(Extracted data)
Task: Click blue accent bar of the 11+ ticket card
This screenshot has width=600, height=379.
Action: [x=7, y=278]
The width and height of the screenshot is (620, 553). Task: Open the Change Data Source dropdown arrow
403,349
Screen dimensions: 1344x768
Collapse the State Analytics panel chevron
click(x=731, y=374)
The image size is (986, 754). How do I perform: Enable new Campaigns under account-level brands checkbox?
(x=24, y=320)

--

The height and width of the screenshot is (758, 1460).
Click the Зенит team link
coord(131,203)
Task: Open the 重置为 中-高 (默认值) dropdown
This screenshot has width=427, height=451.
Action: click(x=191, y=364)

--

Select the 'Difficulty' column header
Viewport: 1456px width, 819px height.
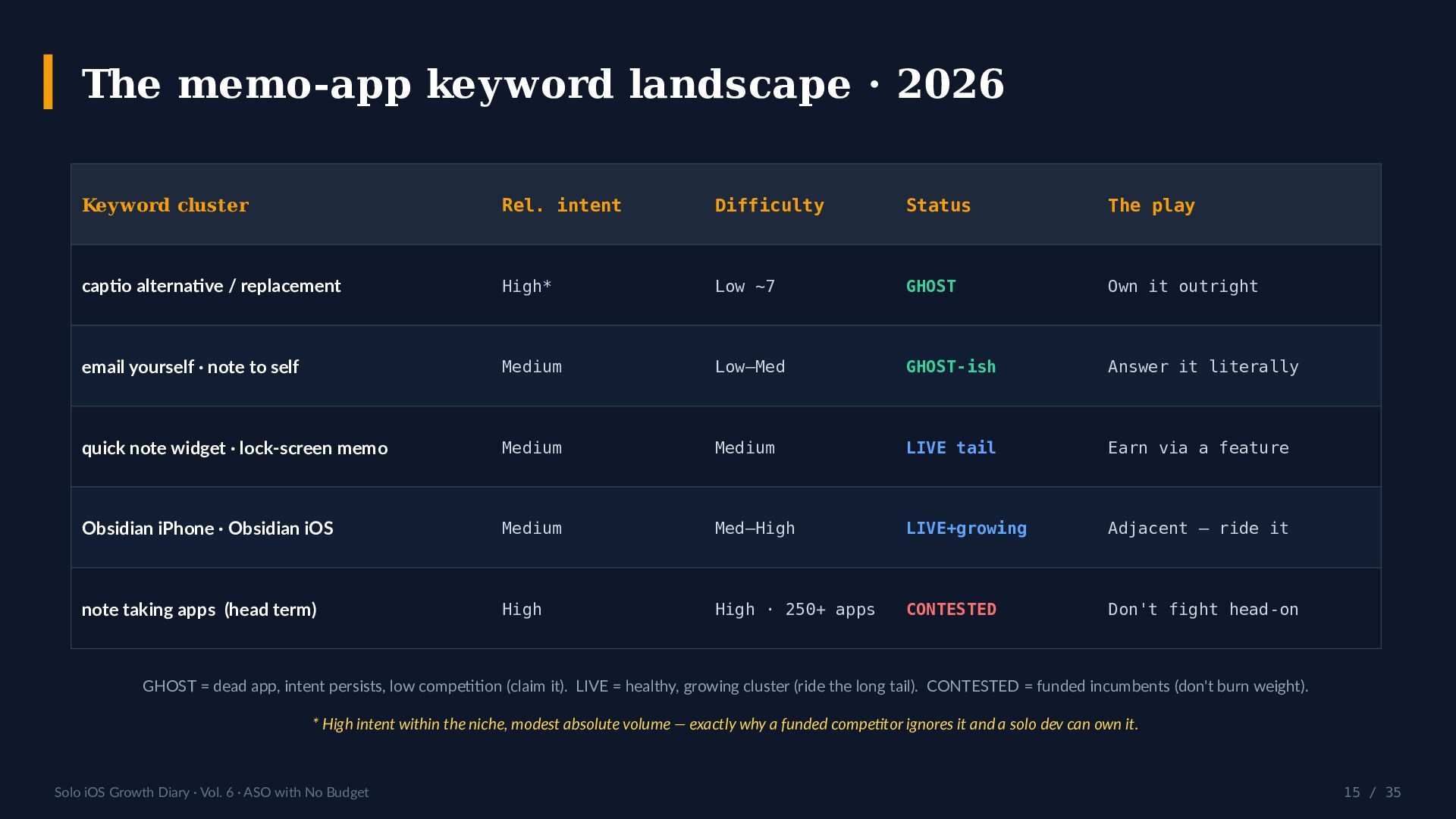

(Work required) What you give back should be only the lines of the records above, starting at the line with "This screenshot has width=600, height=379." and ending at the line with "Screen dimensions: 1344x768", restated word for word.

(Answer area)
This screenshot has width=600, height=379.
Action: [x=7, y=278]
The width and height of the screenshot is (620, 553). Task: Open the Change Data Source dropdown arrow
403,349
Screen dimensions: 1344x768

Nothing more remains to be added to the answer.